The leaked documents have disclosed that Exxon plans for a whopping additional 21 million metric tons of carbon dioxide every year. This stands in stark contrast to the company’s public facing efforts regarding renewable energy and carbon offsetting that it has made over the past decade.
Though shocking unto themselves, the emissions discussed in the leaked internal docs comprise a fraction of Exxon’s total contribution to climate change. Exxon is a major emitter of greenhouse gases from direct operations yet the consumer use of its products is the real issue. Exxon makes no such calculations on the detrimental effects of consumer application of its products.
Nonetheless, if Exxon’s projections are accurate, the company would “add to the atmosphere the annual emissions of a small, developed nation, or 26 coal-fired power plants,” according to Bloomberg.
The revelation of this marked growth in Exxon’s emissions only serve to underscore its antiquated business model and reluctance to ronustly adapt to new technologies. The recent oil bust has compelled the oil giant to cut its expenses by a third in April. Its stock value is currently in the vicinity of an 18-year low. According to Bloomberg, “Exxon was removed from the Dow Jones Industrial Average earlier this year. The company last week warned of a third consecutive quarterly loss, meaning it’s relying on debt to pay capital expenditures and dividends.”

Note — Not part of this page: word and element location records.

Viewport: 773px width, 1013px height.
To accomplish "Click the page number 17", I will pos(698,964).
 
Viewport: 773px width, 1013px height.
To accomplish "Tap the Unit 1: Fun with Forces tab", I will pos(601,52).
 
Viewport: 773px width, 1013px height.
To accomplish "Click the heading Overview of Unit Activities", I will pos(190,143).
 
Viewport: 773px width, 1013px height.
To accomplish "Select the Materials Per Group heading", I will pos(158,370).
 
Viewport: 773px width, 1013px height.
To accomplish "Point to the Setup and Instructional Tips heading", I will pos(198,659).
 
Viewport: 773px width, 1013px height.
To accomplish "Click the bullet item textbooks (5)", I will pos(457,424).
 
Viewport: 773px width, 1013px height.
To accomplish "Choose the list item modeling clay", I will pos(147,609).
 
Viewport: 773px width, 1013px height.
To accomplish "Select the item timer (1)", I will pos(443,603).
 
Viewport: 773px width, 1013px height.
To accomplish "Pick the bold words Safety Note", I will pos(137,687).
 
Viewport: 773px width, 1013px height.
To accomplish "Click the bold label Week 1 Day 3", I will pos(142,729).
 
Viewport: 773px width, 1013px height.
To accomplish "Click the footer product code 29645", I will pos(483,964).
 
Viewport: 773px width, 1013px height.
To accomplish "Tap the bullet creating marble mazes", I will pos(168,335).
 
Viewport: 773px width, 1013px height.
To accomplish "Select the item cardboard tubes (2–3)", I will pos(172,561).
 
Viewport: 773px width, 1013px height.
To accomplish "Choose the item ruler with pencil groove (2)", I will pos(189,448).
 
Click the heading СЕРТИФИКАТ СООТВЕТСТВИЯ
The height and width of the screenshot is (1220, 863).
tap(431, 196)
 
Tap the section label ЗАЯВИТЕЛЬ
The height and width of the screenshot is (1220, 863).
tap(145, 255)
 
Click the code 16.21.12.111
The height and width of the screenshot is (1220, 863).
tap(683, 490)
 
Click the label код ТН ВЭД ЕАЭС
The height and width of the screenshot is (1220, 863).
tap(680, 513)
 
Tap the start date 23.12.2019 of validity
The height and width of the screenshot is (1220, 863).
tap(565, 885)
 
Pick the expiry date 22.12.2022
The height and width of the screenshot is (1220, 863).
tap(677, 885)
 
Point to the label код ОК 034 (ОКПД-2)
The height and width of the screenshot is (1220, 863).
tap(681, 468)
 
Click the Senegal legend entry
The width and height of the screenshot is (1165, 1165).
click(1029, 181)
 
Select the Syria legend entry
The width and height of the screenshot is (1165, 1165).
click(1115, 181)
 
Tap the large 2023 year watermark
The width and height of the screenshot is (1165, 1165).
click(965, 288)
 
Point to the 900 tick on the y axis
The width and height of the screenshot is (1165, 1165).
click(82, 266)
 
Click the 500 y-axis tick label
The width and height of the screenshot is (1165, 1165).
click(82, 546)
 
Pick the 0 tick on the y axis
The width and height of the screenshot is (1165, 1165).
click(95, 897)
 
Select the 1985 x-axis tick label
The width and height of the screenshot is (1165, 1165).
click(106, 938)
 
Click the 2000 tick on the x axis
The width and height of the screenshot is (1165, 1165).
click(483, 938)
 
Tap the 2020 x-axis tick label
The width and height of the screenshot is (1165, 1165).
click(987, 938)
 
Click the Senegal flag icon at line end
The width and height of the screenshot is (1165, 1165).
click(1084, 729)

Exxon’s European counterparts are light years ahead in efforts to mitigate climate change. Many have established targets to combat global warming, methane emissions — a super-potent greenhouse gas, and have made massive investments into renewable energy technologies.
“Emissions intensity reduction targets by a company that was setting out to dramatically increase its production won’t result in lower absolute emissions,” Kathy Mulvey, a campaign director at the Union of Concerned Scientists, told Bloomberg.
“It’s past time for Exxon Mobil to take responsibility for the harmful impacts of its oil and gas products,” said Mulvey of the Union on Concerned Scientists. “The world at large and its own investors would benefit from Exxon redirecting its strategy toward the energy we need in a low-carbon future.”